# Set task A
Copy the rows exactly, from the first row down through the line containing "click(x=157, y=188)", with both ends included.

# Source passage
--- BEGIN ---
Seating is very important, as is the size and "feel" of the room. The task force seating should be equal around a table or square of tables. Theater seating is not conducive to team-building and should not be used. Task force members should be convinced of their importance in this effort by having an important speaker set the stage. A local, state, or federal elected official (or combination) would be ideal, providing they have been properly briefed.
All agreements must be made by consensus. Consensus is a basic principle of SAMP.
All task force members are equal and should be fully involved. Not to speak out on an issue will be interpreted as agreement. A voting or minority viewpoint may lead to nonsupport of the plan. Since this arrangement may be a new role for some task force representatives, it is important to make sure consensus procedure is well understood by all task force members.
The SAMP process works effectively only if consensus can be reached and task force members can give and take with professional respect for each other. In Grays Harbor, for example, state and federal resource agencies and the Port of Grays Harbor were in warring camps prior to the plan. During the planning process a mutual trust developed enabling informal resolution of a number of issues that arose. Several permits were issued on the strengths of the planning decisions made to that point, even though a lot of give-and-take, caucusing, and mediating was ahead. This good-faith gesture on the part of the agencies was met with equal good faith on the part of the Port of Grays Harbor by not using its known political strength to direct the plan or certain projects as it chose. A phone call is now usually enough to solve issues.
--- END ---
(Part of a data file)
--- BEGIN ---
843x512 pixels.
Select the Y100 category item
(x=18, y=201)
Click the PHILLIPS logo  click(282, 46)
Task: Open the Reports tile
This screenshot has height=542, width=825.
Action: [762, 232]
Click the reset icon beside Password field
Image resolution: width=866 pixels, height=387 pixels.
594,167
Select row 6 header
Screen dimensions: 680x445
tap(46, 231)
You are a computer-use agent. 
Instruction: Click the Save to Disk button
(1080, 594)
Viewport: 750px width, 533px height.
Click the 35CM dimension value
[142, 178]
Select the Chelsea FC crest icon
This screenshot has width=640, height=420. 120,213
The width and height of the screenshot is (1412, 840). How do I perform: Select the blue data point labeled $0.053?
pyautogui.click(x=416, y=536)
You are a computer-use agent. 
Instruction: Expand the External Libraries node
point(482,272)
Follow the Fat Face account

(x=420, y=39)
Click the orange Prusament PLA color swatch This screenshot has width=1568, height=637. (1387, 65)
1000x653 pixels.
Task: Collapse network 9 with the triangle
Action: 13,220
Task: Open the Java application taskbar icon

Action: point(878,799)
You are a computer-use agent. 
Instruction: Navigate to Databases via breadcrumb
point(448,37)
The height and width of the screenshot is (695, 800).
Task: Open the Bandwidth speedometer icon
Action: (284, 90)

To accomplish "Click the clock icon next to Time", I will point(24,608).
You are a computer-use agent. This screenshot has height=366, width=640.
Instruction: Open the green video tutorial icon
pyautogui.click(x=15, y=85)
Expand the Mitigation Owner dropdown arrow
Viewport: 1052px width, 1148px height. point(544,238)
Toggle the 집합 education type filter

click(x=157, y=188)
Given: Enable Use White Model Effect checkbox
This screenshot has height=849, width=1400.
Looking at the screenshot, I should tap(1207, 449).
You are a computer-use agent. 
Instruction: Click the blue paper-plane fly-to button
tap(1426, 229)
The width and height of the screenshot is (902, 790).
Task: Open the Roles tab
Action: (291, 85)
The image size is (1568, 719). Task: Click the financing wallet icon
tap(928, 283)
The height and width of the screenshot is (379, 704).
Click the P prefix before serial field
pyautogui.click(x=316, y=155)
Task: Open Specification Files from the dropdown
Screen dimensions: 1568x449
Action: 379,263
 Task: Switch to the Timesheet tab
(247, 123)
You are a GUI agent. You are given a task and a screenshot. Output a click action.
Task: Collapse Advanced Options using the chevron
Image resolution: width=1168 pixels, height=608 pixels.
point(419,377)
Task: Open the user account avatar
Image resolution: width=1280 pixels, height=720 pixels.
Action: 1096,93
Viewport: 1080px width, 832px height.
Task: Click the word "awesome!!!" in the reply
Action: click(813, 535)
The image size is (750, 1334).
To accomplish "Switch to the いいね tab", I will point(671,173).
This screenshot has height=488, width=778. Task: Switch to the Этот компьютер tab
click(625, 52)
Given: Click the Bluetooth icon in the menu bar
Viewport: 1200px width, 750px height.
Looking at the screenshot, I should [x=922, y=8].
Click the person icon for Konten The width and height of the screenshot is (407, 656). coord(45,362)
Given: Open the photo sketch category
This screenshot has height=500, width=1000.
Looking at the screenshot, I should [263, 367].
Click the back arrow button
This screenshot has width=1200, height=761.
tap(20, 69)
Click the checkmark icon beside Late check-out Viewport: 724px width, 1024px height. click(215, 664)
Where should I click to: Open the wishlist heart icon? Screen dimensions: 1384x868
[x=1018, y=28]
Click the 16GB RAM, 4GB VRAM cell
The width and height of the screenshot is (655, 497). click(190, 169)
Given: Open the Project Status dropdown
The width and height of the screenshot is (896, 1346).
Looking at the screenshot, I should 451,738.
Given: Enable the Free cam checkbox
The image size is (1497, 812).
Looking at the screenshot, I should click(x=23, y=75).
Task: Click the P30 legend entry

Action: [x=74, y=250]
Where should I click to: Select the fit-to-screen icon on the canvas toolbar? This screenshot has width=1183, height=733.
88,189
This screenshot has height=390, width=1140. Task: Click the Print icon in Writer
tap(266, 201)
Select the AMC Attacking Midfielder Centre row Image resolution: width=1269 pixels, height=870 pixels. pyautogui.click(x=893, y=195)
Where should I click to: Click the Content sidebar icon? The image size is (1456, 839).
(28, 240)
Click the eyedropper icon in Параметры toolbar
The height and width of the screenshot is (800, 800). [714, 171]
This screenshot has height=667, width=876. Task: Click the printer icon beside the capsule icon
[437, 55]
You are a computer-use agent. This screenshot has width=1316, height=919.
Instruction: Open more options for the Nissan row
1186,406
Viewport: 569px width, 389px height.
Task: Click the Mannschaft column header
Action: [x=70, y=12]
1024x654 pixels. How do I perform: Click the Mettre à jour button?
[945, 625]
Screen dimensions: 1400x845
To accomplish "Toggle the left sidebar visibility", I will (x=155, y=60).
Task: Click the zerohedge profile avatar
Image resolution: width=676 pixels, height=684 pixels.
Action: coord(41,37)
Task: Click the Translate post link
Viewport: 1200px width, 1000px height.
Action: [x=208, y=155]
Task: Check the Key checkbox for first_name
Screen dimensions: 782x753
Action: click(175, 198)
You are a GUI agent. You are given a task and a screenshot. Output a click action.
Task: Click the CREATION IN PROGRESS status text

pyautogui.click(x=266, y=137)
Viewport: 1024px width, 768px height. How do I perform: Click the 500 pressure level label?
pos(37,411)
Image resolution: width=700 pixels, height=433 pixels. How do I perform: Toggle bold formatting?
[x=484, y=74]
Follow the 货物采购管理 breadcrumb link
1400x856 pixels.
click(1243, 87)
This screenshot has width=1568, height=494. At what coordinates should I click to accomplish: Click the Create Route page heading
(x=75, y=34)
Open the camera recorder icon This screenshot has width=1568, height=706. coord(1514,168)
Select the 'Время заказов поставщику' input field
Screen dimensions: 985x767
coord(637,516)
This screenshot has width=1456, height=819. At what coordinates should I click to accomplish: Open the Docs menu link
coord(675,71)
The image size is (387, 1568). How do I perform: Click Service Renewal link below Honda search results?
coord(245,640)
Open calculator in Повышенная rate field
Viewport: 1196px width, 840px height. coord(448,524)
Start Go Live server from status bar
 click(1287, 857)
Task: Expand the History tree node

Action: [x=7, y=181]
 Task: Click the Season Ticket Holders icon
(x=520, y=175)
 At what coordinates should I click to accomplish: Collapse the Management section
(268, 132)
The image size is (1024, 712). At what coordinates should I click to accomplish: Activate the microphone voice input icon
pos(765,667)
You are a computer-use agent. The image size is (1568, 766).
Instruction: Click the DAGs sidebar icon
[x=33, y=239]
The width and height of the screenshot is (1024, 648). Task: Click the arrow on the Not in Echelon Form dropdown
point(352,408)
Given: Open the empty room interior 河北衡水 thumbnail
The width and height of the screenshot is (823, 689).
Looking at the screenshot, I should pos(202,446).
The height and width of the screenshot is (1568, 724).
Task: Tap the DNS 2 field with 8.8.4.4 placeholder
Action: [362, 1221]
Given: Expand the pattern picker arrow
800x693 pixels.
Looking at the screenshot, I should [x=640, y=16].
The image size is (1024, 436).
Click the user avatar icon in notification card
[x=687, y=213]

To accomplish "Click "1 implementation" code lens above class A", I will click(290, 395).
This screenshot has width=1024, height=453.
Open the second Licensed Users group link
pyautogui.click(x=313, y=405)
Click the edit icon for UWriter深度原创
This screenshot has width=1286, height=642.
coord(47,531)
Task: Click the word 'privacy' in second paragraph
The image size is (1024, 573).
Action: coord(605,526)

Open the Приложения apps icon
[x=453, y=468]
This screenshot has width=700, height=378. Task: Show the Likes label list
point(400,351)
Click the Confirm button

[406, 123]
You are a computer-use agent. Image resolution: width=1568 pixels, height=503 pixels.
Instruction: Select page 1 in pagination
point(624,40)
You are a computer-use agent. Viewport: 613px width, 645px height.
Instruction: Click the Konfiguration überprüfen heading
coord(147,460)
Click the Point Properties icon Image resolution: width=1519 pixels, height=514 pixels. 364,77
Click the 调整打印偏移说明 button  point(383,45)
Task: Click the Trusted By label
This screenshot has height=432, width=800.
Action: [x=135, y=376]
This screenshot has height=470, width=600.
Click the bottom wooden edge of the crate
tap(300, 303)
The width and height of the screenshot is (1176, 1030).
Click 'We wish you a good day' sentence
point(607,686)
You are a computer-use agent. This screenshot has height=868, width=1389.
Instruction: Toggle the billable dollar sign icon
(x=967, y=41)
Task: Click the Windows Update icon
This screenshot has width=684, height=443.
--- END ---
# Set task B
According to the source passage, what kind of seating should not be used for the task force?

# Reply A
843x512 pixels.
Select the Y100 category item
(x=18, y=201)
Click the PHILLIPS logo  click(282, 46)
Task: Open the Reports tile
This screenshot has height=542, width=825.
Action: [762, 232]
Click the reset icon beside Password field
Image resolution: width=866 pixels, height=387 pixels.
594,167
Select row 6 header
Screen dimensions: 680x445
tap(46, 231)
You are a computer-use agent. 
Instruction: Click the Save to Disk button
(1080, 594)
Viewport: 750px width, 533px height.
Click the 35CM dimension value
[142, 178]
Select the Chelsea FC crest icon
This screenshot has width=640, height=420. 120,213
The width and height of the screenshot is (1412, 840). How do I perform: Select the blue data point labeled $0.053?
pyautogui.click(x=416, y=536)
You are a computer-use agent. 
Instruction: Expand the External Libraries node
point(482,272)
Follow the Fat Face account

(x=420, y=39)
Click the orange Prusament PLA color swatch This screenshot has width=1568, height=637. (1387, 65)
1000x653 pixels.
Task: Collapse network 9 with the triangle
Action: 13,220
Task: Open the Java application taskbar icon

Action: point(878,799)
You are a computer-use agent. 
Instruction: Navigate to Databases via breadcrumb
point(448,37)
The height and width of the screenshot is (695, 800).
Task: Open the Bandwidth speedometer icon
Action: (284, 90)

To accomplish "Click the clock icon next to Time", I will point(24,608).
You are a computer-use agent. This screenshot has height=366, width=640.
Instruction: Open the green video tutorial icon
pyautogui.click(x=15, y=85)
Expand the Mitigation Owner dropdown arrow
Viewport: 1052px width, 1148px height. point(544,238)
Toggle the 집합 education type filter

click(x=157, y=188)

# Reply B
Theater seating.